[Records from a collection]

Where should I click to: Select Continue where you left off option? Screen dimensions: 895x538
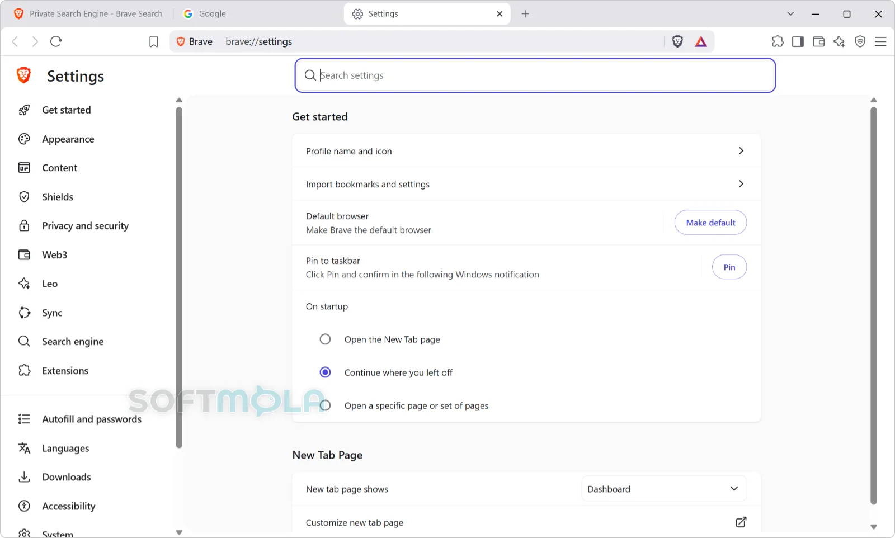pyautogui.click(x=325, y=372)
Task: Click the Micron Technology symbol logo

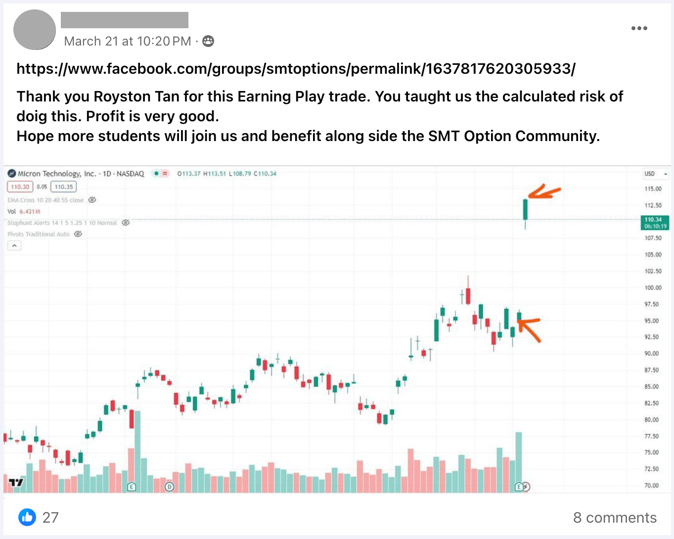Action: tap(12, 174)
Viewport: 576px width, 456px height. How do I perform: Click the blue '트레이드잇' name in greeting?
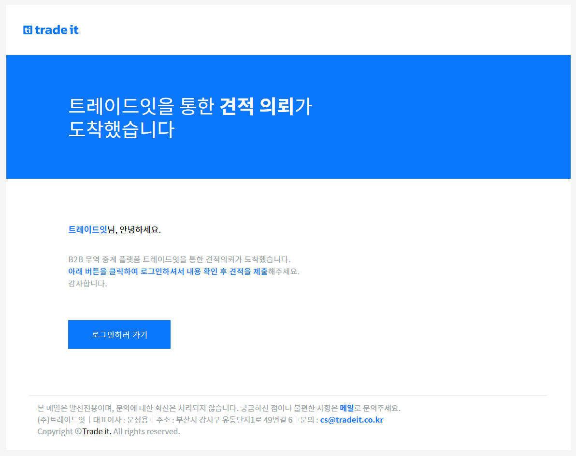tap(87, 229)
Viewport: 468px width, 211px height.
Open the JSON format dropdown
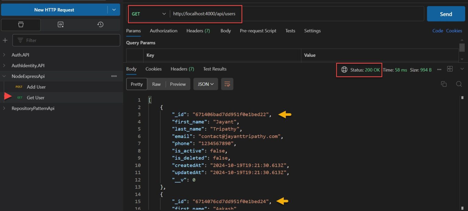pyautogui.click(x=206, y=84)
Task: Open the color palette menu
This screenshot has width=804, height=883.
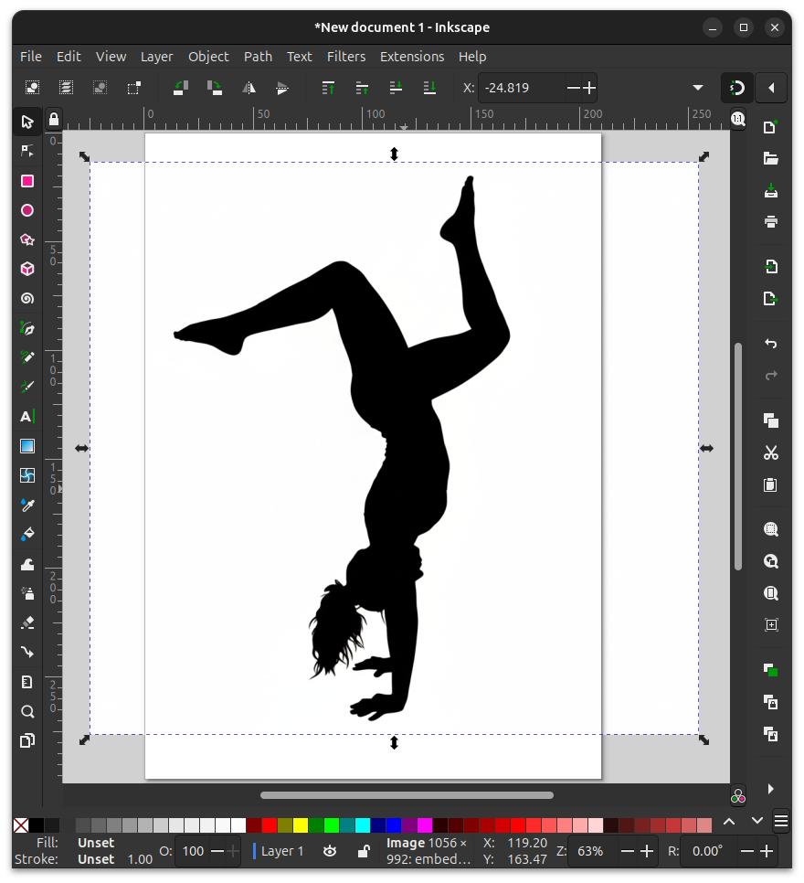Action: (781, 822)
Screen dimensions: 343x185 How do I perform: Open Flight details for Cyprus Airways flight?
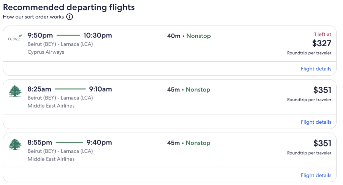[x=316, y=69]
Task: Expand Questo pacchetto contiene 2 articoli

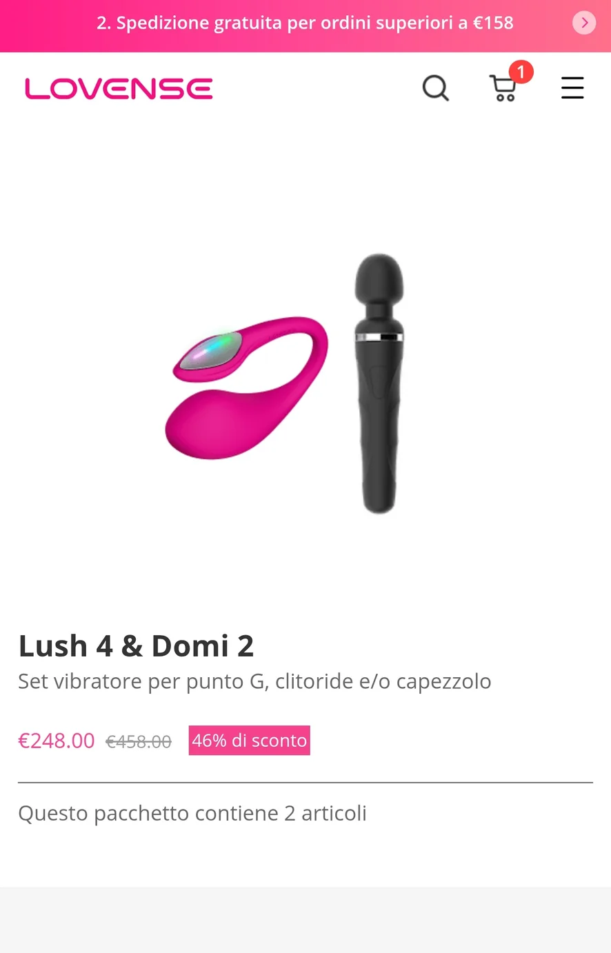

Directions for this task – Exact copy, no pictures. Write out the lines in the entries above, starting with the line with "Viewport: 576px width, 456px" and going on through the line with "Task: Open the color palette menu", keeping both.

Task answer –
Viewport: 576px width, 456px height. How do I perform: Click the blue '트레이드잇' name in greeting?
tap(87, 229)
Viewport: 468px width, 211px height.
Open the JSON format dropdown
pyautogui.click(x=206, y=84)
Task: Open the color palette menu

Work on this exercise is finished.